For these arguments to succeed, especially with other American conservatives, Reno and Lowry have to convince us of three things:

  • That the American republic was not, as Tom Paine claimed, a project that “began the world over again”; that we were instead an evolution of English norms, culture, and language, so that the Revolution (in Lowry’s words) “sought to protect the traditional rights of Englishmen”; and that the invocation of the Declaration of Independence’s preamble, with its universalistic appeal to natural rights shared equally by all humanity, has been exaggerated.
  • That (in Reno’s words now) “the free market promises spontaneous order” but in actuality promotes a self-satisfied swamp of “dissolution, disintegration, and deconsolidation,” and then calls these “openness”; that the liberal interest in economic deregulation is in fact the mirror image of the progressives’ cultural deregulation; and that capitalism and technology have reduced society to a collection of “little worlds” that imagine they have no need for virtue.
  • That no polity can live by the bread of “rights” alone, but requires love—love of country, of family, of truth, of transcendence (these are what Reno, following Durkheim, describes as the “strong gods”); that nations cannot be merely accumulations of self-interested parties; and that there is a “common interest” in the life of the nation that (as Lowry puts it) “is deeper than any specific power struggle” and which “makes possible the social trust that lubricates everyday life.”

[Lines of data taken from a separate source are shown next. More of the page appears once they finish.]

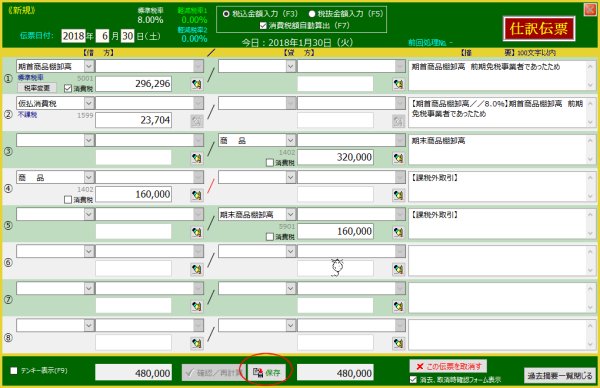This screenshot has height=388, width=600.
Task: Expand the 仮払消費税 account dropdown in row 2
Action: [89, 103]
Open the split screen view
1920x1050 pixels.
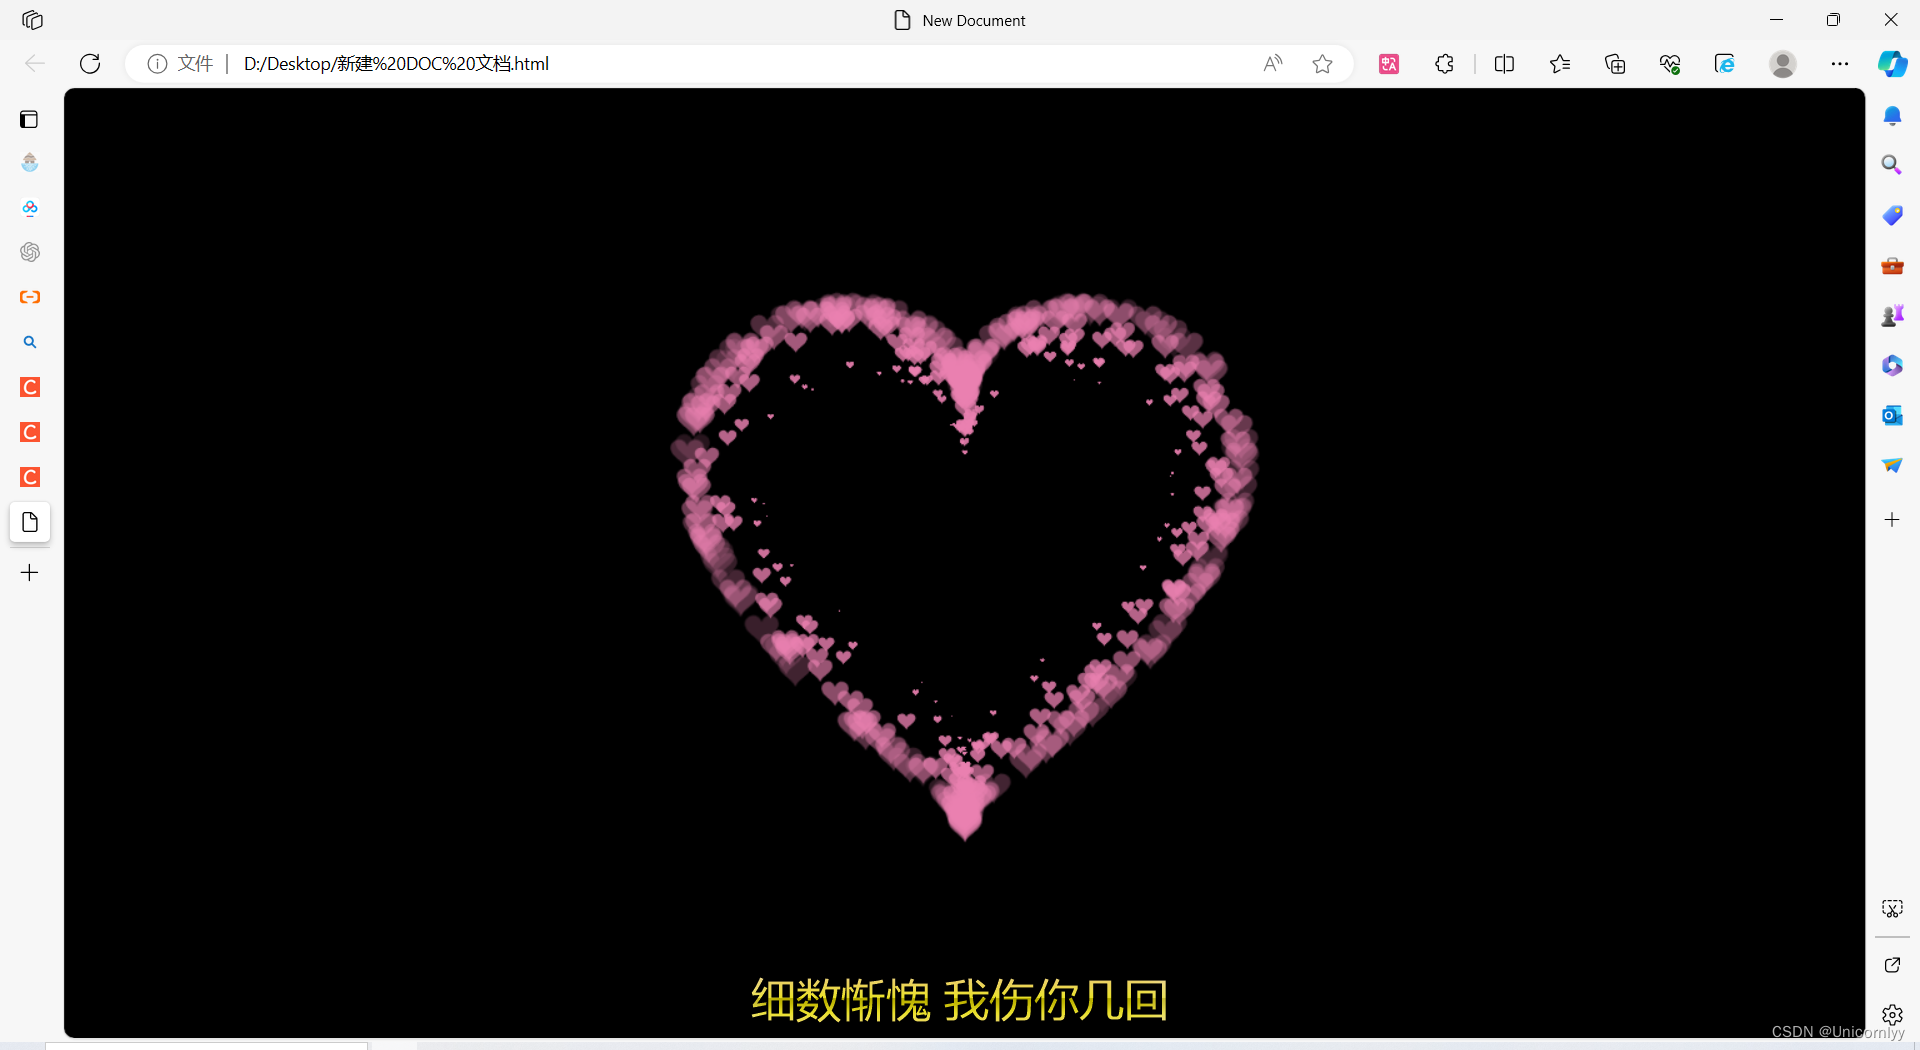pos(1505,63)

These are no small concerns, and they are fed in many hearts by the sneers of a thin-souled and contemptuous cosmopolitanism, by educational systems that aspire feebly to little more than “critical thinking,” and by immigration policies that cannot seem to distinguish between huddled masses yearning to breathe free and outright colonization. Indeed, there were many moments in reading both books when I resonated with the losses they so tellingly itemize.

Yet their arguments must also come to terms with the reminder, on the back of every one-dollar bill, that the American republic is a novus ordo seclorum, a decisive break with national pasts, justified by natural rights. The American Constitution has no organic link to common law (we had to Americanize Blackstone in a hurry after 1787), no ethnicity, no language, no religion, not even a national holiday. It is as liberal a governing instrument as ever was written, and it endorses no cultural construction, giving (in our first president’s words) “to bigotry no sanction, to persecution no assistance” and requiring “only that they who live under its protection should demean themselves as good citizens.”

Not that we haven’t had our fling with virtue ideologies that critiqued capitalism as atomistic and liberalism as unloving. The trouble is that the home of those ideologies was the plantation, and its avatars were John Calhoun and Jefferson Davis. And while I trust the virtue of Reno and Lowry, there are more than a few moments in our times when virtue has been a thin plank to walk on, unsupported by law. True, liberalism seems to plant the individual in a clearing with no living thing growing around—no god, no family, no belonging. On the other hand, I have known families that were dysfunctional, congregations that rotted with envy and malice, and demagogues who overflowed with promises of meaning and transcendence but who ended with servings of Kool-Aid. “It is men who make the city, not walls,” wrote Thucydides, and neither liberalism nor nationalism is proof against the malevolent imagination.

It will help us if we remember that there really was a time when liberalism was at full flood in our national life, while at the same moment witnessing an efflorescence of exactly the subsidiary life that now seems a vagrant. That efflorescence was chronicled by Alexis de Tocqueville, who saw as clearly as Reno and Lowry that a liberal democracy could be a very empty and minimalistic space, but who also saw citizens stride into that space and “associate for the goals of public security, of commerce and industry, of morality and religion.” It is not liberalism that banished the strong gods of love and family and church. It was progressive government, invading those spaces and, in the name of efficiency, establishing itself as the emperor with no clothes.

It will also help us if we remember that liberalism and love are not entirely as unmixable as oil and water. When Lincoln spoke at Gettysburg in 1863, he spoke of America as a nation, but one “conceived in liberty and dedicated to the proposition that all men are created equal.” This is surely as liberal a description of the American polity as any Lockean could have devised. As he uttered those words, though, he was looking over a cemetery filled with 3,500 Union dead, fully a third of them unknowns. They were clerks and farm boys, blacksmiths and lawyers, deckhands and bricklayers, Boston Brahmins from the 20th Massachusetts, and Irish Catholics from the 69th New York. They were not like the Duke of Wellington’s “scum of the earth” at Waterloo, who had taken their shilling and their chance, and died. They had volunteered. They had fought for an idea, an idea that was their country, an idea that was their family, and one that they—yes—loved.

Is America a creed or a culture? Reno and Lowry’s books are both healthy reminders that Americans do, in fact, need to have a culture, that the culture needs to have heroes, and that historians need to delineate them for us, or else they stand as nothing more than spavined Machiavellian cynics. The irony, though, is that our creed is our culture.

In 1916, Elias Lieberman, an English teacher in the New York public schools who had emigrated from Tsarist Russia at age seven, wrote a free-verse poem, “I Am an American.” Although almost forgotten now, it was popular enough to be anthologized in my mother’s literature schoolbook, which is where I first encountered it eons ago. The poem spoke with two voices, one a descendant of the American Revolution, the other an immigrant whose “ancestors died in the mines of Siberia.” To the “Great White Tsar,” the immigrant’s “father was an atom of dust,” his “mother a straw in the wind.” But

In the light of the Liberty torch
The atom of dust became a man
And the straw in the wind became a woman
For the first time.
“See,” said my father, pointing to the flag that fluttered near, “That flag of stars and stripes is yours;
It is the emblem of the promised land,
It means, my son, the hope of humanity.
Live for it—die for it!”

Those words were Lieberman’s testament of love; they still sing in me.